Lincoln auditor resigns post, runs for selectboard
LINCOLN — A Lincoln auditor has resigned his post, and citing frustration with the way business is done in town is throwing his cap into the ring for the March 2010 race for a three-year term on the selectboard.
Elwin Isham was elected to serve as an auditor on Town Meeting Day this year. But now, because of his decision to run for the selectboard, Isham said he’s resigning his post to avoid any potential conflict of interest.
Chief on Isham’s list of complaints about the current Lincoln selectboard is the way the board manages — or, in Isham’s view, mismanages — the town’s highway department.
“I started seeing some things that didn’t look right with the town,” Isham said. “I had some questions for the selectboard, and I got answers but I didn’t think they were right.”
Isham says that, after looking through town records, he thinks the town’s highway crew has run up “astronomical bills.” He alleges that some town road employees are unqualified to do their jobs, and their inexperience is costing Lincoln taxpayers money.
After digging through records from 2007 and 2008, Isham estimates the town has “wasted” as much as $200,000.
“We paid for hauling gravel when we had trucks that were sitting in the garage,” he said.
Isham also said that the town’s selectmen have failed to maintain Lincoln’s roads. He says many of the town’s roads were rebuilt by the Federal Emergency Management Agency following a disastrous flood in 1998.
The selectboard, Isham said, has been “bumping … money into wasted help over the years, not maintaining the roads.”
He also pointed out that, in his opinion, culverts are in rough shape, as are many of the town’s bridges.
“It’s just a whole conglomerate of stuff,” he said.
Isham first began speaking up last winter, and during budget planning meetings before Town Meeting Day he angled to change the town’s spending plan to eliminate the mechanic on staff and replace the road commissioner.
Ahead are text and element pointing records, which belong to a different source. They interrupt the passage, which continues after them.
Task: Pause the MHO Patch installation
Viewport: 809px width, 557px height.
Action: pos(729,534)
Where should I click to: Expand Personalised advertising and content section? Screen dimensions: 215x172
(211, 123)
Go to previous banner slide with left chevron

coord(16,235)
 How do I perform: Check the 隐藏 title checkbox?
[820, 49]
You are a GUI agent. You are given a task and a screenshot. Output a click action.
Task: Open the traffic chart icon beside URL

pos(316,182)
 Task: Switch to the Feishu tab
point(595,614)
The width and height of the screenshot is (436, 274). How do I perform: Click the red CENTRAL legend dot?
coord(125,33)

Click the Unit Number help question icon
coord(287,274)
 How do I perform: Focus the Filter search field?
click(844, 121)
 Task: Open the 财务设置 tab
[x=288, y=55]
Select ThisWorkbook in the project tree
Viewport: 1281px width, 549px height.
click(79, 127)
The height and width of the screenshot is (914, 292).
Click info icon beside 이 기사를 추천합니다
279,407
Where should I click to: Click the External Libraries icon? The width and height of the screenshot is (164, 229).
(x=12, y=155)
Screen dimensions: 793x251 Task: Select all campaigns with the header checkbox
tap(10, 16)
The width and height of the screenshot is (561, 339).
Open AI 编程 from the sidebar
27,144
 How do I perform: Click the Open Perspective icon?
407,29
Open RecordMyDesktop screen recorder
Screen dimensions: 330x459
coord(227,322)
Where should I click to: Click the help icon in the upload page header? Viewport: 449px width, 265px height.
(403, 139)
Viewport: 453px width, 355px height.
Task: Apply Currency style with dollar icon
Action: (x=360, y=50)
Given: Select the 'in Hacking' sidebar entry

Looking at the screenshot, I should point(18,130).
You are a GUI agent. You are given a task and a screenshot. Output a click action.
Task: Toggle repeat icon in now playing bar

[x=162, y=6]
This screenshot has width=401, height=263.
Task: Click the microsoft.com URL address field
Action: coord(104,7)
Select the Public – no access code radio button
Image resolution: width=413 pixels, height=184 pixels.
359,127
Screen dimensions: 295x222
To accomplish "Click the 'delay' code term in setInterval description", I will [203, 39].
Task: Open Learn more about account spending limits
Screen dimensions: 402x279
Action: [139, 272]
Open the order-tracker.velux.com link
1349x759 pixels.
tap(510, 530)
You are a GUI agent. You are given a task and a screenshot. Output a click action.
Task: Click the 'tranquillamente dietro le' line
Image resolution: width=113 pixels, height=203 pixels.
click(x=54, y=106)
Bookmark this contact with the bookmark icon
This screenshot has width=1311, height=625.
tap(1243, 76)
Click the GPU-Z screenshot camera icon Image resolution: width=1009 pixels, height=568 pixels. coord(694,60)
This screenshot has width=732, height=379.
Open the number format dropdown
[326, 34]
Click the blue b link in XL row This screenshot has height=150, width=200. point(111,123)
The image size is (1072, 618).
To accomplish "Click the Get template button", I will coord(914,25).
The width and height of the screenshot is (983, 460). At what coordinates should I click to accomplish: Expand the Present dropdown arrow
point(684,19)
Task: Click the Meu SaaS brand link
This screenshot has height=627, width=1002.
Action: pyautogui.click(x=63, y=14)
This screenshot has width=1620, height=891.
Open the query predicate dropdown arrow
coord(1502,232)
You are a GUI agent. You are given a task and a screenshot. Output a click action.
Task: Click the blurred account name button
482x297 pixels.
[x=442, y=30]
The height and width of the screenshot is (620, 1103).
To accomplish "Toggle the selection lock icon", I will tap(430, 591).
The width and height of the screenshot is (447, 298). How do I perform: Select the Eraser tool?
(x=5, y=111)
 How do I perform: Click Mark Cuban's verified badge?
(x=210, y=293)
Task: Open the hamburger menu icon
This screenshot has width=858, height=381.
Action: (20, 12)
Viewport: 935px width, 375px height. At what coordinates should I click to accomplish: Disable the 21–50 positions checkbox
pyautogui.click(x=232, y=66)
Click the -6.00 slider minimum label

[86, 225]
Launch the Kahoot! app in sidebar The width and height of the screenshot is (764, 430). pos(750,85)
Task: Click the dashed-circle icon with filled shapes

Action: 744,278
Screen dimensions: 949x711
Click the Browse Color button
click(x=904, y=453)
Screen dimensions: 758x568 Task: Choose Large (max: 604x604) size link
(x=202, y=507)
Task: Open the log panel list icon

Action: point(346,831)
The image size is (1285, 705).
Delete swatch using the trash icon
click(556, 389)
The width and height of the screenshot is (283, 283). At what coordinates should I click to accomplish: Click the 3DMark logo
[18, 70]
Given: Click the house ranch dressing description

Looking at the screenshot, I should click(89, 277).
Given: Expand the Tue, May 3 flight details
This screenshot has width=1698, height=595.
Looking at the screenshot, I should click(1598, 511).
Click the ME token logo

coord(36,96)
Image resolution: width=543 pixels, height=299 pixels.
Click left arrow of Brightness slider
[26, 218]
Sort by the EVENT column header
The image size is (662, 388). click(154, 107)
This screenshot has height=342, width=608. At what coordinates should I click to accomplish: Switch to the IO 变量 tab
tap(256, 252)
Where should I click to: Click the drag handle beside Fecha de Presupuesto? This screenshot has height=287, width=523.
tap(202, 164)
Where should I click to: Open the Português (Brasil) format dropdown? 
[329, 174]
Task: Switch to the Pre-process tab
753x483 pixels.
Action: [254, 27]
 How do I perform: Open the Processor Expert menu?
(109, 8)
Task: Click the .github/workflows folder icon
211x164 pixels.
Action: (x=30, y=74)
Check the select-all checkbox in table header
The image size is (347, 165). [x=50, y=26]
Isham is also frustrated by the way the selectboard operates. He alleges that selectmen often appear at meetings unprepared, and the agenda posted before the meeting doesn’t always reflect the content of the meeting that follows. In his opinion, the board doesn’t follow Vermont’s rules for board governance, and he thinks the board uses excessive executive sessions.
“What I would like to see is more openness, more accountability, and letting the townspeople know what’s going on, not trying to cover things up,” Isham said.
Selectboard Chair Gerald “Beanie” Masterson said Isham’s resignation as auditor comes at a bad time for the town, when budget discussions for next year are gearing up.
“He waited until right now to resign,” Masterson said. “He left when we needed him.”
The town has been able to fill two of its three auditor positions, and the selectboard is set to appoint a third auditor at an upcoming meeting.
“I think (Isham) would have done a good job (as auditor),” Masterson said. “He tries to get to the bottom of things. Unfortunately, he decided it would be a conflict of interest, which I don’t understand.”
Masterson characterized some of Isham’s beliefs about the state of town affairs as “half truths.”
Isham applied to be appointed to a vacancy on the selectboard in October, following Selectman Don Mayo’s death on Sept. 15. Six candidates — Floyd Hall, Isham, Ethan Ready, Jim Adams and Will Sipsey — threw their hats into the ring for the interim seat on the board. The board weighed the six applications in an executive session on Oct. 6, and ultimately chose Ready to fill Mayo’s seat on the board.
Now Isham, a three-year resident of the town, will run for that same seat on Town Meeting Day. No one else has announced their intention to run yet, but Masterson predicted Isham would face an “uphill battle” for the seat.
“He has some beliefs, as I do, about things that need to get done in town,” Masterson said, “and he thinks they need to happen 10 minutes before we even think about them.”